## What to produce
Begin with the line containing "Task: Click the info circle icon in toolbar" and end with the last line of the data below; return those lines exactly, and only those.

── Provided material

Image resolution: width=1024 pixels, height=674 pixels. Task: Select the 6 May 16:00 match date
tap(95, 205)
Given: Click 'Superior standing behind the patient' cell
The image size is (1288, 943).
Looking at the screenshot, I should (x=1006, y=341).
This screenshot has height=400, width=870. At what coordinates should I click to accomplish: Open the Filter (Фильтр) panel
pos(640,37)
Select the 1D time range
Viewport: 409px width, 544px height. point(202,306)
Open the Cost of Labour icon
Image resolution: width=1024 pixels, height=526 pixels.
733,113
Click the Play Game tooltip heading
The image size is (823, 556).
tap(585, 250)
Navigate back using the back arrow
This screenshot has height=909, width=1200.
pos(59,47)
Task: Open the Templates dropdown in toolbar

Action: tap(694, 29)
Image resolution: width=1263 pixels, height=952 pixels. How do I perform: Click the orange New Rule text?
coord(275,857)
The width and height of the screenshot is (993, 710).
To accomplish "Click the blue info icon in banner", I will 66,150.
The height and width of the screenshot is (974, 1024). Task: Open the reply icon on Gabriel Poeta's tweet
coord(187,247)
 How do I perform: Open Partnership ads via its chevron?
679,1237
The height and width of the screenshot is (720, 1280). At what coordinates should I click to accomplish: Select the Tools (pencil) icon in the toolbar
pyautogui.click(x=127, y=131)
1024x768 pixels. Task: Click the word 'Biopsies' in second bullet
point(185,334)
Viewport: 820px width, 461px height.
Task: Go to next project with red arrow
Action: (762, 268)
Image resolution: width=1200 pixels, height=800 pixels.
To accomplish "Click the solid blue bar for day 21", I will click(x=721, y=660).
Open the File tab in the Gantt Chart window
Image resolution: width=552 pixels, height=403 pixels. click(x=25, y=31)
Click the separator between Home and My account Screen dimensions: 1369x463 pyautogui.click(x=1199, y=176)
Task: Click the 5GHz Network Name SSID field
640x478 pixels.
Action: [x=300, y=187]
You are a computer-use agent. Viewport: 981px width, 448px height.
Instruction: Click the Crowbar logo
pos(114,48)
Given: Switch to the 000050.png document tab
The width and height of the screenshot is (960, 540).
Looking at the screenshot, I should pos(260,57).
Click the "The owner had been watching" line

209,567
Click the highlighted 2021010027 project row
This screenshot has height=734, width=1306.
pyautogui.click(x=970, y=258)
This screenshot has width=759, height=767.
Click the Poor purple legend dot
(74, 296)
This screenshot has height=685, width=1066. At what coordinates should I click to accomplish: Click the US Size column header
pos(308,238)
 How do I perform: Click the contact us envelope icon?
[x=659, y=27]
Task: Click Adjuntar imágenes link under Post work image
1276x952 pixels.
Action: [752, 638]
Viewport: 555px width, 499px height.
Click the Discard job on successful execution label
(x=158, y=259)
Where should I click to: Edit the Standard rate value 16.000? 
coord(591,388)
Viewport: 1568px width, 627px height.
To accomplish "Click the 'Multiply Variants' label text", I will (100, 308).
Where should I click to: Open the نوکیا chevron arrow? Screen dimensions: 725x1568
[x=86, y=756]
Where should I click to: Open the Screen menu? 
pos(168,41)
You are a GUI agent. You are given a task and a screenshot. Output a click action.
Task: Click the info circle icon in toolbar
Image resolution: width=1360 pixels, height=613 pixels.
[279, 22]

────

## Answer
Task: Click the info circle icon in toolbar
Image resolution: width=1360 pixels, height=613 pixels.
[279, 22]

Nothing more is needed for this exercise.